Someone who does not have this same preferred strategy is working on a different model of logic and may easily see the flaws in this line of thinking. But each of us can get trapped by our narrative and be blind to what seems obvious to others.

In order to change, the Three leader must revise their narrative and rewrite the preferred strategy. In this case, they would recognize that their restrictive, calcified narrative is outdated and maladaptive and they would revise the strategy at its core to something along the lines of “Instead of being an outstanding doer, I will strive to be an outstanding leader. Outstanding leaders do the following things: develop people, delegate effectively so they can work at higher levels….”

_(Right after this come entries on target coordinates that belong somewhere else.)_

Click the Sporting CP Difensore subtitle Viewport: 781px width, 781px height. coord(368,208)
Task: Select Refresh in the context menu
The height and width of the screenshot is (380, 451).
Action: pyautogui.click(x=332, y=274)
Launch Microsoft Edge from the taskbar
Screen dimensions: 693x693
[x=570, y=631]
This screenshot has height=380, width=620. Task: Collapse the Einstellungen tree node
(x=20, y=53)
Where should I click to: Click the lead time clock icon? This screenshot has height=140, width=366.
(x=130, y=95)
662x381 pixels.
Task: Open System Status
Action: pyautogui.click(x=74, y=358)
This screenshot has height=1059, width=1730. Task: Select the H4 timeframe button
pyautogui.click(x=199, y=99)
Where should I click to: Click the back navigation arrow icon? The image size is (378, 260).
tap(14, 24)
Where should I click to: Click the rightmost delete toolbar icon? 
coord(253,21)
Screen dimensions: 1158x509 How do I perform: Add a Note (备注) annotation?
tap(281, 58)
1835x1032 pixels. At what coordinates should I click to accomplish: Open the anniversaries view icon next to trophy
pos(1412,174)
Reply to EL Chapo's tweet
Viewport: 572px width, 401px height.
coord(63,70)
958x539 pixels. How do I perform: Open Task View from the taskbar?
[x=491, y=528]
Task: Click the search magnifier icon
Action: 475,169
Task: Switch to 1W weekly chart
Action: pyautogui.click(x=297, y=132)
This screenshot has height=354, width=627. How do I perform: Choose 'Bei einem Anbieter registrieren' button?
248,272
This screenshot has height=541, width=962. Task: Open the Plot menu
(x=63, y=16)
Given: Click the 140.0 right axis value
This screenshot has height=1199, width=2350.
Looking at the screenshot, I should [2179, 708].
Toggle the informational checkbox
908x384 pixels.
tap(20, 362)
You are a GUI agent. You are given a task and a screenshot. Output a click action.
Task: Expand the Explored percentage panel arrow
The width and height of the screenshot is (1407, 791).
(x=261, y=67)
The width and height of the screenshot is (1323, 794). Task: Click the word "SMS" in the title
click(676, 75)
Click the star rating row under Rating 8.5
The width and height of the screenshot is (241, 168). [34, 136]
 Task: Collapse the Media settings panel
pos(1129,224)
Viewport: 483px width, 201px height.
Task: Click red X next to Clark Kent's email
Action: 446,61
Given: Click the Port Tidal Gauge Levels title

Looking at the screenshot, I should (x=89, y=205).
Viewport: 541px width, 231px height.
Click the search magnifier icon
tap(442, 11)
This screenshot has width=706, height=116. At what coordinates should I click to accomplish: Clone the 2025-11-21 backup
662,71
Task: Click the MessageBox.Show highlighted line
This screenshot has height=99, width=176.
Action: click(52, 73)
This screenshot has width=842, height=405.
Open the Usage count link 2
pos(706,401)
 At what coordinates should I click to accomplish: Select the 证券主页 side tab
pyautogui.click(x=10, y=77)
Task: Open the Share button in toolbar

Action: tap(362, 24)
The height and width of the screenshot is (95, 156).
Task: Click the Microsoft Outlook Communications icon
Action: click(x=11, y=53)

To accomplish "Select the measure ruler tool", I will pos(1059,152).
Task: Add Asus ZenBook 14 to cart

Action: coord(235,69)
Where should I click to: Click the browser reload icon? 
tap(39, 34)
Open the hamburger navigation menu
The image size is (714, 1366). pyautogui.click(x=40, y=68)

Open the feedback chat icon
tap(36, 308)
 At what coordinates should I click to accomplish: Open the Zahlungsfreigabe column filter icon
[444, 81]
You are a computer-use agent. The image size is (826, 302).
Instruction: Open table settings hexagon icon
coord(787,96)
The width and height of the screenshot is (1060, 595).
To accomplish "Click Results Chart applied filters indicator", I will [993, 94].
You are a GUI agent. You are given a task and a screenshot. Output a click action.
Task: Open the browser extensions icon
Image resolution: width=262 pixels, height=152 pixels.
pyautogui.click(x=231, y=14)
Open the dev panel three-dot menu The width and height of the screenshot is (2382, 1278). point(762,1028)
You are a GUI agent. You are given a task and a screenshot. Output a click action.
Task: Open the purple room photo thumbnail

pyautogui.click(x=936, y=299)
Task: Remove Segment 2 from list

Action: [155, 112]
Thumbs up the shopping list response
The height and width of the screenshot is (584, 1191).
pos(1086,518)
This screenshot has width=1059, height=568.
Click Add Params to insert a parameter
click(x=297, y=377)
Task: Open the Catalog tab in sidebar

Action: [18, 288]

If the Three can see that the change they want to make can help them actually satisfy a fundamental value (being outstanding), not undermine the value. When the strategy is redefined and the narrative rewritten in such a way, I find that the client actually wants to make the change and undertakes the action plan eagerly. The conflict between the inner commitments is resolved.

Taken together, the Awareness to Action Process (Figure 2) looks like this:

Figure 2 Mario

(Figure 2)

  1. Awareness: Pay attention. Recognize your habitual patterns. Set a goal for change.
  2. Authenticity: Identify the conflicting commitments created by the change. Rewrite your narrative by redefining the preferred strategy in a way that honors your values and makes the change attractive.
  3. Action: Create a simple and specific action plan. Deliberately practice the new behaviors to resist reverting back to old narratives.
  4. Repeat!

While the missing piece of most change efforts is found in the “authenticity” step, we must also realize that this is an ongoing activity. We can’t just rewrite the narrative once, since all narratives are limited and, by their nature, eventually become outdated. We should be constantly redefining the strategy—challenging our assumptions and dismantling our defenses and resistance, venturing farther from our traditional comfort zones. The word “authenticity” has the same root as the word “author.” Being authentic in this case means taking control of our narratives and being the author of our own lives; writing a story that is more aligned with our current reality than our habituated past.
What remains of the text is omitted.